Andrew Bentall, Dolly B Tyan, Flavia Sequeira, Matthew J Everly, Manish J Gandhi, Lynn D Cornell, Han Li, Nicole A Henderson, Suresh Raghavaiah, Jeffrey L Winters, Patrick G Dean, Mark D Stegall, Andrew Bentall, Dolly B Tyan, Flavia Sequeira, Matthew J Everly, Manish J Gandhi, Lynn D Cornell, Han Li, Nicole A Henderson, Suresh Raghavaiah, Jeffrey L Winters, Patrick G Dean, Mark D Stegall

Abstract

Terminal complement blockade has been shown to decrease the incidence of early acute antibody-mediated rejection (eAMR) in the first month after positive cross-match kidney transplant recipients, yet some patients still develop eAMR. The current study investigated possible mechanisms of eAMR despite eculizumab treatment.

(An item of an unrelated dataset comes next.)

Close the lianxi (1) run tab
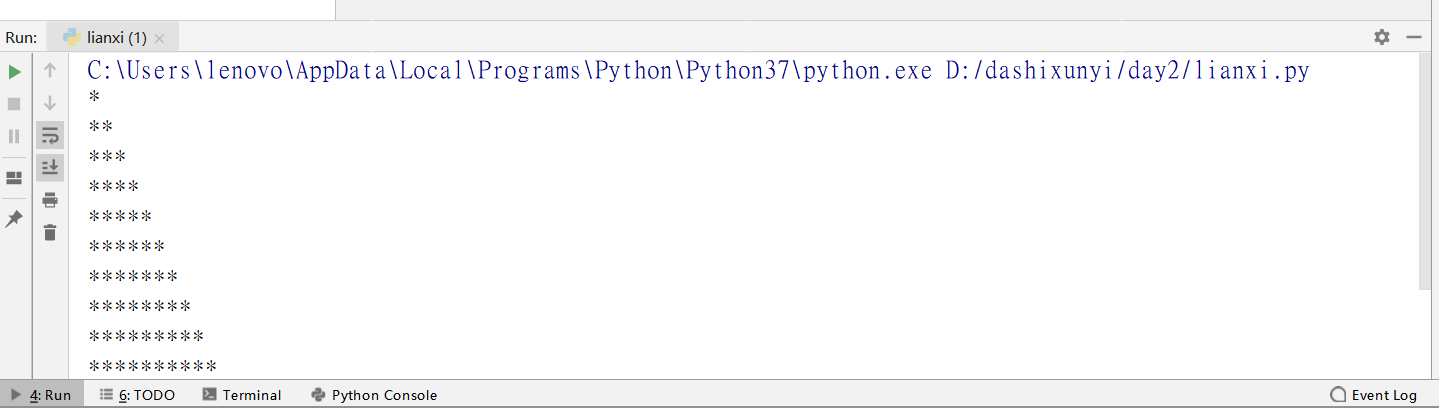The width and height of the screenshot is (1439, 408). coord(160,38)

Of the 26 patients treated with eculizumab, two developed clinical eAMR and another patient developed histologic signs of eAMR without graft dysfunction ('subclinical eAMR'). Twenty-three did not have histologic injury on early surveillance biopsies. All 26 patients had therapeutic levels of eculizumab and showed complete blockade of complement in hemolytic assays. High levels of donor-specific alloantibody (DSA) including total IgG, IgG3, and C1q+ DSA were present in patients with and without eAMR, and none correlated well with eAMR. In contrast, IgM DSA was present in only four patients after transplantation: the two patients with clinical eAMR, one patient with subclinical AMR, and one patient without eAMR (P = 0.006 correlation with eAMR). Both clinical eAMR episodes were easily treated with plasma exchange which removed IgM more completely and rapidly than IgG, resulting in normalization of function and histology. These data suggest a possible role of antidonor IgM DSA in the pathogenesis of eAMR in patients treated with terminal complement blockade (ClinicalTrials.gov Identifier: NCT00670774).

Keywords: IgM; anti-HLA antibodies; antibody-mediated rejection; complement; kidney transplantation; sensitized recipients.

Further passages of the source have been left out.